== Work order A ==
According to the text on verbal abuse, what is the most effective way to end it?
== Work order B ==
Continue the text on verbal abuse from its last sentence.

*** Passage ***

Parents need to understand that their words have power. Whether we’re talking to our partners or our children, choosing our words carefully is important.
Does your spouse often get angry and use hurtful words? Their outbursts may be more abusive than you realize.
What is verbal or emotional abuse?
Verbal abuse occurs when one person negatively attacks another using their words or silence.
Verbal abuse isn’t always easy to recognize. It can take the form of passive-aggressive remarks to screaming matches. As such, many partners mistake verbal abuse for someone’s personality. However, if your partner’s behavior leaves you feeling depressed, hurt, or worthless, this is a sign of abuse.
While verbal abuse may not have any lasting physical effects, it can be just as hurtful. It’s important to take action if abuse is happening in your home.
It’s not just you being verbally abused, even indirectly.
Verbal abuse can happen in any relationship but is especially damaging for children.
Verbal abuse isn’t always easy to recognize or combat. While it makes sense to try to reason with the abuser, this won’t work.
What’s the most effective way to end verbal abuse? Call out your abuser. Identifying their statements as abuse allows the abuser to recognize what they’re doing.
If your child experiences abuse as well, it’s important to take swift action. Hearing hurtful words from their parent can be incredibly painful. This type of verbal abuse can cause lasting emotional and mental damage to your child.

*** End of Passage ***
*** Stored data ***

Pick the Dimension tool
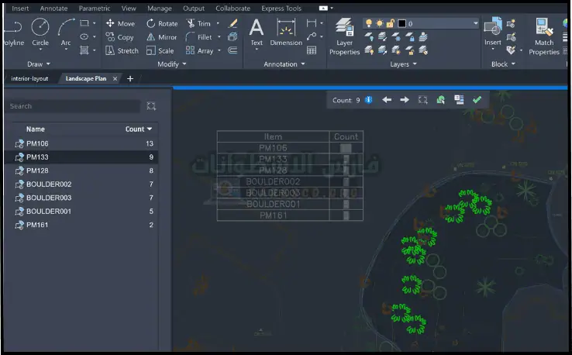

*** End of Stored data ***

== Reply A ==
Call out your abuser.

== Reply B ==
If you can leave, it’s important to do so. Waiting for an abuser to change their behavior puts you and your child in a dangerous situation. Leaving this environment as soon as possible will give you and your child the breathing room you need to create a safe space free of emotional abuse.
Can my child see their verbally abusive father?
Verbal abuse can often be the beginning of a cycle of lifelong abuse. If your baby’s father is already exhibiting these abusive behaviors, it isn’t wise to wait to see what happens.
Trying to parent with an abusive partner is child endangerment. While the abusive parent can and should seek help, it isn’t wise to reunite them with their children too soon.
In many cases of abuse, the abusive parent loses full custody of their child. Often, this parent won’t even be able to speak to them. If your baby’s father is willing to seek help for their verbal abuse, they may eventually receive supervised visitation.
Do what is best for you and your children in this situation. If seeing your ex again will trigger PTSD or other unwanted feelings, it may be best to avoid meeting.
What happens after verbal abuse?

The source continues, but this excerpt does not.